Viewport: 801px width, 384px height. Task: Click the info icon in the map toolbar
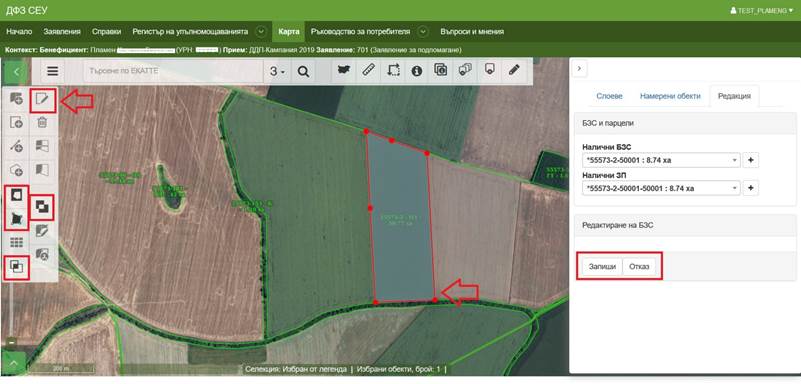tap(417, 71)
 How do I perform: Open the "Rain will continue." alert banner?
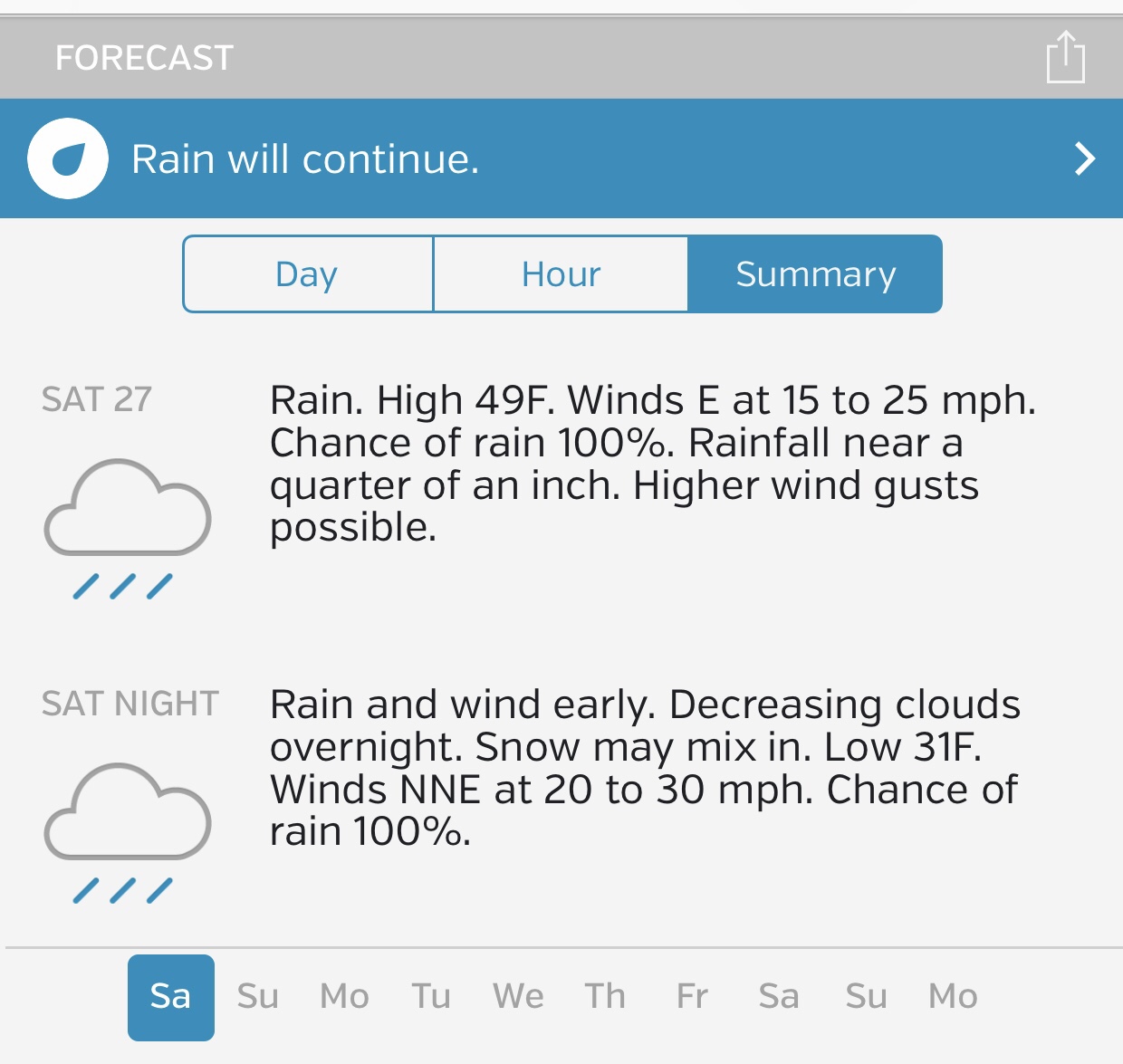(305, 159)
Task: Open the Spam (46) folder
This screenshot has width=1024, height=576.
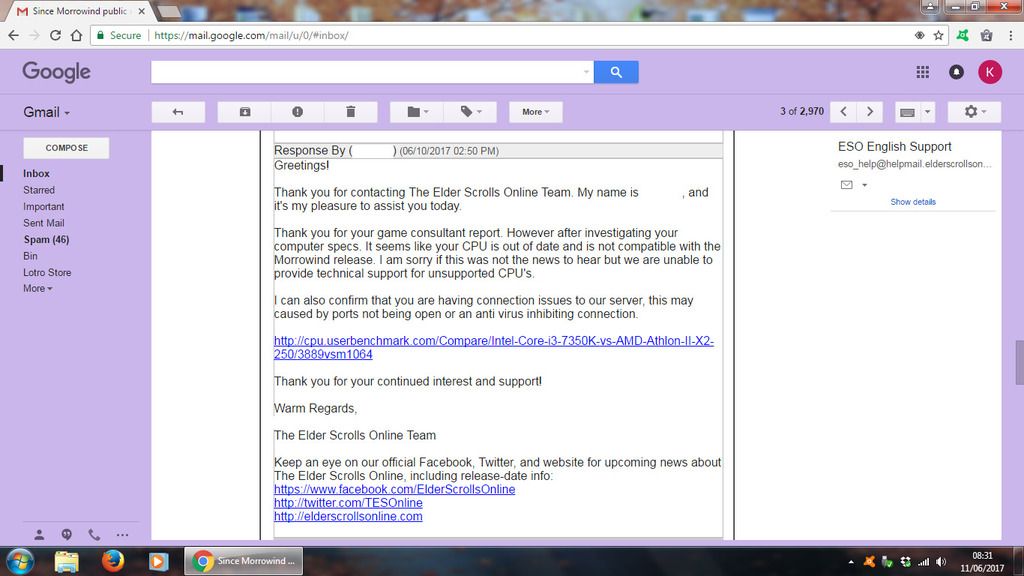Action: point(46,240)

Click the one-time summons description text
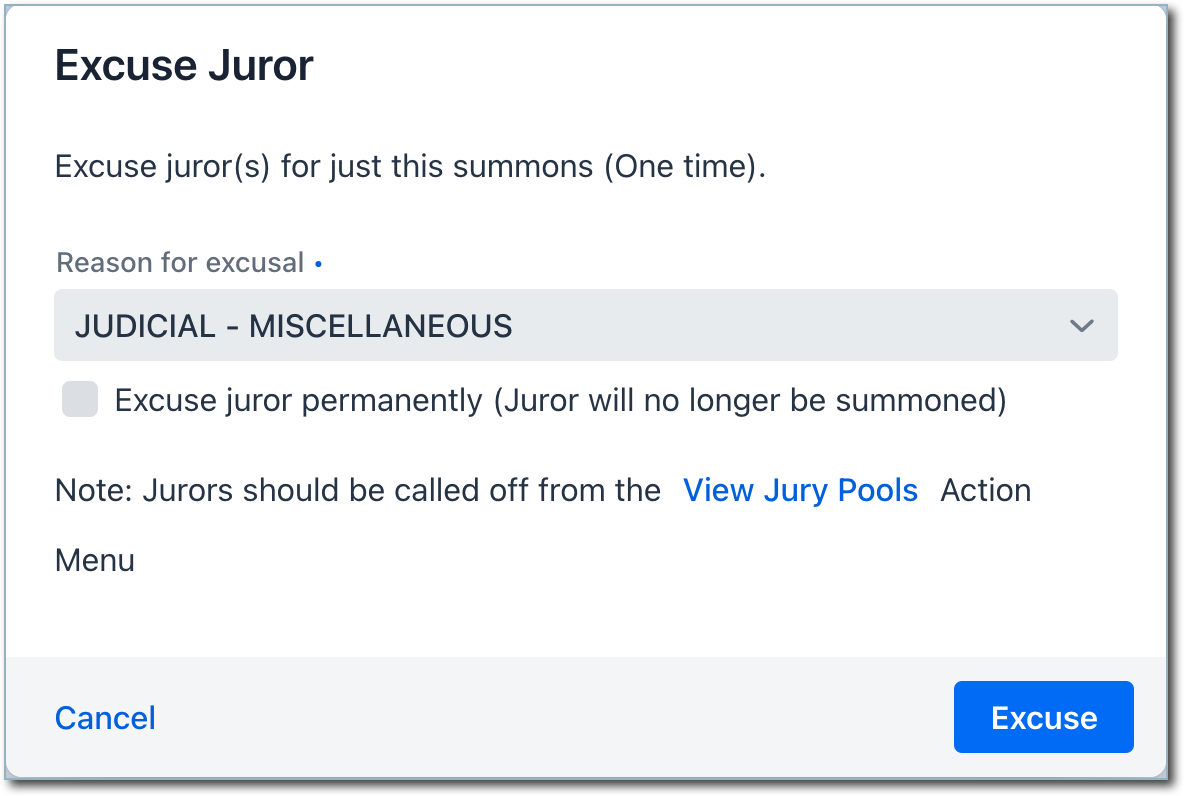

→ DO THIS:
Return every line of the listing above verbatim, leaving out the pictures.

→ WRITTEN ANSWER:
Viewport: 801px width, 384px height. Task: Click the info icon in the map toolbar
tap(417, 71)
 How do I perform: Open the "Rain will continue." alert banner?
(305, 159)
Task: Open the Spam (46) folder
This screenshot has width=1024, height=576.
Action: point(46,240)

Click the one-time summons description text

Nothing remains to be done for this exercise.